The OPTN should promote living donation by partnering with professional societies, payors, and
state agencies to identify and remove barriers to living donation.
The OPTN needs to re-evaluate the concept of directing organs to the sickest patients and the
incentive this creates to perform futile transplants.
Additional Comments:




Historically all proposals are implemented on a national scale and when there are unintended
consequences it is difficult to develop and implement real time solutions. UNOS should consider
conducting small scale studies for policy changes to analyze these factors prior to implementing
change on a national level.
UNOS should become more involved in pubically promoting living donation.
UNOS should better define its intent when allocating resources to a project and can we
effectively make a positive change given the resources that we currently have at that time.
There needs to an better understanding on the front end if there are resources available to
effectively make a change and make a positive impact on transplantation and donation before
we commit to a project. Members would encourage UNOS to select a few high impact projects
and focus on those to ensure maximium gain. Splitting resources or taking on too many projects
as tend to lead, in the past, to there be no measureable gain for the resources utilized.

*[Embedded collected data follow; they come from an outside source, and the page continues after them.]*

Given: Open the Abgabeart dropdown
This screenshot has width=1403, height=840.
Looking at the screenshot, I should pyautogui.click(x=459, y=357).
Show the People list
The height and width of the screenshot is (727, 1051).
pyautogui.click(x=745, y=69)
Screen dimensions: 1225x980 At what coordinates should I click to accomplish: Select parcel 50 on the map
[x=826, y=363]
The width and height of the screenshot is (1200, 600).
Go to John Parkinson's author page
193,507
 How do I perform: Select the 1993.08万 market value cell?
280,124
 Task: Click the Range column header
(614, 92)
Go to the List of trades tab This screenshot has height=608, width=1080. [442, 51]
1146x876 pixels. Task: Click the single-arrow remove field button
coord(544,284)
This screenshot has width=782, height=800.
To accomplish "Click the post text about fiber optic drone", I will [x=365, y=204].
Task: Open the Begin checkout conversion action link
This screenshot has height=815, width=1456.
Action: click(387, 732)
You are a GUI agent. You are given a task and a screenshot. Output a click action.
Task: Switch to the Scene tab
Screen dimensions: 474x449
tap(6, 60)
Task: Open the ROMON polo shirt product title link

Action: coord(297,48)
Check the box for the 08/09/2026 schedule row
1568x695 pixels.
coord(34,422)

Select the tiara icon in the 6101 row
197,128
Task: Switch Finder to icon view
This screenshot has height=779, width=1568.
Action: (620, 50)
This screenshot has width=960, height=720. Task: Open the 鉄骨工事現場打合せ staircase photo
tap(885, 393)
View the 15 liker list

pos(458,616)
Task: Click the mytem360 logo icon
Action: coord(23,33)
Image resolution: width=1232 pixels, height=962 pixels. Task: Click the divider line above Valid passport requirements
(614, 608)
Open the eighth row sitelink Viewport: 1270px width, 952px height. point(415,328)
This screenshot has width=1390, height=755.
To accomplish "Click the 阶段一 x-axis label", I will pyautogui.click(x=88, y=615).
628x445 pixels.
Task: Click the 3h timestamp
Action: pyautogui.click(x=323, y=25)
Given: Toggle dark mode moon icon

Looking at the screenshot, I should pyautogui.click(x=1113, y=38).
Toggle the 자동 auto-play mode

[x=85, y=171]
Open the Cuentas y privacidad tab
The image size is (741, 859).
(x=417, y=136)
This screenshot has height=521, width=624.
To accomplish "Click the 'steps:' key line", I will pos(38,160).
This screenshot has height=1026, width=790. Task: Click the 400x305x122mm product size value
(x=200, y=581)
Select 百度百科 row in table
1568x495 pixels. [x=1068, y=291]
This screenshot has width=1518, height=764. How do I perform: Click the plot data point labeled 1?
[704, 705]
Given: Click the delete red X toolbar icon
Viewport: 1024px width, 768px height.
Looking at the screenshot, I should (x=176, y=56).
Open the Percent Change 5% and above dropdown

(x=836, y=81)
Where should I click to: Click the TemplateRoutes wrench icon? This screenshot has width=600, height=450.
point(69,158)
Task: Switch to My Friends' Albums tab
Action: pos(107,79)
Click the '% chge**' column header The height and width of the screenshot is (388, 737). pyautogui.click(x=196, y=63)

The current survey process is ineffective and inconsistent. UNOS needs to work with CMS to
better identify areas of overlap so that centers are not required to dedicate resources to
following similar but slightly different policies as well as being surveyed on processes twice.
UNOS needs to conduct a thoroughly review of the current CMS standards in light of UNOS
Region 7 Feedback Session Notes
Fall 2014
policies and areas where the differences have no substantial impact on the outcome of the
process, need to align with CMS to lessen the burden on transplant centers and OPOS. In
addition, the current UNOS survey process can be drawn out over 6-9 months and we need to
better define what our internal timing is on providing responses back to members to close out
the survey.
High Level Themes


Removing Disincentives and Barriers to Increasing Transplants and Donor Utilization
o Promote single organ donors
o Identify analytical methods that don’t dissuade transplant centers from listing
older candidates and using marginal organs
o Identify where metrics and policies create disincentives for listing a particular
candidate profile which ultimately prevents access to transplant for certain
patients populations.
o Better define what is an expected outcome for an organ for a particular patient
o Test metrics in small setting to identify unintended consequences before moving
to a national adoption.
o Review discard and non-procurement reasons to see if hesitancy to use marginal
organs dedicates this wastage
o Identify and disseminate donor management strategies that increase organ
yield. At this time, donor research on a national scale is very difficult.
o Review current policies for living and deceased donors and see where the
barriers to procurement occur. Develop ways to overcome these barriers and
allow OPO and transplant programs to utilize these donors. (presumed consent,
DCD approach, living donor follow-up)
Living Donation
o Work with appropriate agencies and societies to remove disincentives for living
donation.
o Review current policies to ensure that resources dedicated for data gathering are
beneficial to increasing center and recipient knowledge on living donation.
o Promote living donation on a national level.